Cronache

Milano, somalo condannato a ergastolo per torture ai migranti in Libia

La corte d’assise d’appello di Milano ha confermato la sentenza: Osman Matammud sarà condannato all’ergastolo, con tre anni di isolamento

Milano, somalo condannato a ergastolo per torture ai migranti in Libia

È stato condannato all’ergastolo dalla corte d’assise d’appello di Milano Osman Matammud, il somalo 23enne reo di avere ucciso e seviziato numerosi stranieri all’interno del campo Bani Whalid, in Libia.

I fatti a cui si fa riferimento risalgono al periodo di tempo che intercorre fra il 2015 ed il 2016.

Tante le vittime dell’aguzzino, arrivato poi nel nostro Paese come finto profugo. Stando a quanto ricostruito dagli inquirenti, durante la sua permantenza a Bani Whalid, Matammud si è reso autore di ben 13 omicidi. A cui si vanno ad aggiungere stupri e torture di vario genere. Tutto per divertimento.

Arrestato nel 2016 dopo essere stato riconosciuto da alcune delle sue vittime, il 23enne ha ricevuto la massima condanna il 10 ottobre del 2017. Sentenza riconosciuta ques’oggi anche dalla Corte d’assise di Milano. Il violento africano, definito come un sadico, ha ricevuto l’ergastolo, con tanto di isolamento diurno per i primi tre anni. Sono molto numerosi i testimoni che lo hanno inchiodato.

Dopo la lettura della sentenza, il 23enne si è detto sconvolto. Proclamandosi ancora innocente, ha nuovamente affermato che le pesanti accuse mosse contro di lui sono il frutto di un complotto fra tribù. Eppure sono davvero tanti e dettagliati i racconti degli orrori riferiti agli inquirenti.

Stabilito anche un risarcimento nei confronti di 9 vittime, alle quali saranno riconosciute alcune decine di migliaia di euro.

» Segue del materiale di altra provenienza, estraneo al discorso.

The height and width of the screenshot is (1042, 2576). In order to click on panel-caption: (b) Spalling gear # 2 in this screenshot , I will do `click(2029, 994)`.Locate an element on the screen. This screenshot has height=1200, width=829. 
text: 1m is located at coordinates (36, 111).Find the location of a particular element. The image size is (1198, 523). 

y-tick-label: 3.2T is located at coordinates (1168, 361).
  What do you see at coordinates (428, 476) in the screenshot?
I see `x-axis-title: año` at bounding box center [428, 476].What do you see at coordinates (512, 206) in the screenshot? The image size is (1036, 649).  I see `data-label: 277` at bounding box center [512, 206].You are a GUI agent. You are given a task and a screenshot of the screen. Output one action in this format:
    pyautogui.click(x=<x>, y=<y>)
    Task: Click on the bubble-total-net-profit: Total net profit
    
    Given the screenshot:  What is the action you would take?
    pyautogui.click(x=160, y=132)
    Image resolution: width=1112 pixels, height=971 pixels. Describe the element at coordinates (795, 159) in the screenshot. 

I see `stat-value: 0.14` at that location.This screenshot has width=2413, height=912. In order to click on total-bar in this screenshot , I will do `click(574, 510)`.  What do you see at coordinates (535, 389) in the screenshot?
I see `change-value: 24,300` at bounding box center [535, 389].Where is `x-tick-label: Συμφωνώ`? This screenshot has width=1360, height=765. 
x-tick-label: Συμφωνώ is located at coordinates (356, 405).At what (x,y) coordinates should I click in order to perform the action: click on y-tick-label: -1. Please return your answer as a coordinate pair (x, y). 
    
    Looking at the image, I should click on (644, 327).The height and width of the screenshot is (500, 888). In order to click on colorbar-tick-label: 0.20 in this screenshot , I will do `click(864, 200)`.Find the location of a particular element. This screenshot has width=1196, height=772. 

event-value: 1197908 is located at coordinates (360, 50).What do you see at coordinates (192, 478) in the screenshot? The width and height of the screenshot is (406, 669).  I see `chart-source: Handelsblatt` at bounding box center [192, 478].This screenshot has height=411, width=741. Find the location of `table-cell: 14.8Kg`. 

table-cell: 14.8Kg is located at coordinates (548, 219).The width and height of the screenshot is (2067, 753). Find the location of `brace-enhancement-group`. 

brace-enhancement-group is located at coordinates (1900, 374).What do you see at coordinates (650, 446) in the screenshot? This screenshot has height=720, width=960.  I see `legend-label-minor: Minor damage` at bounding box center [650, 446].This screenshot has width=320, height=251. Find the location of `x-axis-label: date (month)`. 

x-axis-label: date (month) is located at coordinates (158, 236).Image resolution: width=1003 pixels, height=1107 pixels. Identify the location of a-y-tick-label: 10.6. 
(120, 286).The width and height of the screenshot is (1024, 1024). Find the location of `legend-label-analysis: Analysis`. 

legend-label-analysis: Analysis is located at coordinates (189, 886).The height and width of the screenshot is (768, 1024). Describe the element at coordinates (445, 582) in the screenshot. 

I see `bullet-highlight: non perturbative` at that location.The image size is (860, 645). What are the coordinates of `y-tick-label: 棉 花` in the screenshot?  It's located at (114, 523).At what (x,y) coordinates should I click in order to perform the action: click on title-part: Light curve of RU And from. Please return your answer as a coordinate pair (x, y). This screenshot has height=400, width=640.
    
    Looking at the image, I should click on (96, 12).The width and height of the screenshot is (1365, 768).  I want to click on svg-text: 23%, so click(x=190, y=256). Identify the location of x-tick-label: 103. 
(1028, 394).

È previsto inoltre un risarcimento anche all’ Associazione per gli studi giuridici sull'immigrazione (Asgi), che si è occupata di sostenere le parti lese nella battaglia legale.

Una battaglia che, forse, non si è ancora conclusa.

Giancarlo Rossi, legale che assiste Osman Matammud, ha già fatto sapere che è sua intenzione fare ricorso in cassazione, fino a presantarsi anche di fronte alla corte Europea dei diritti dell’uomo.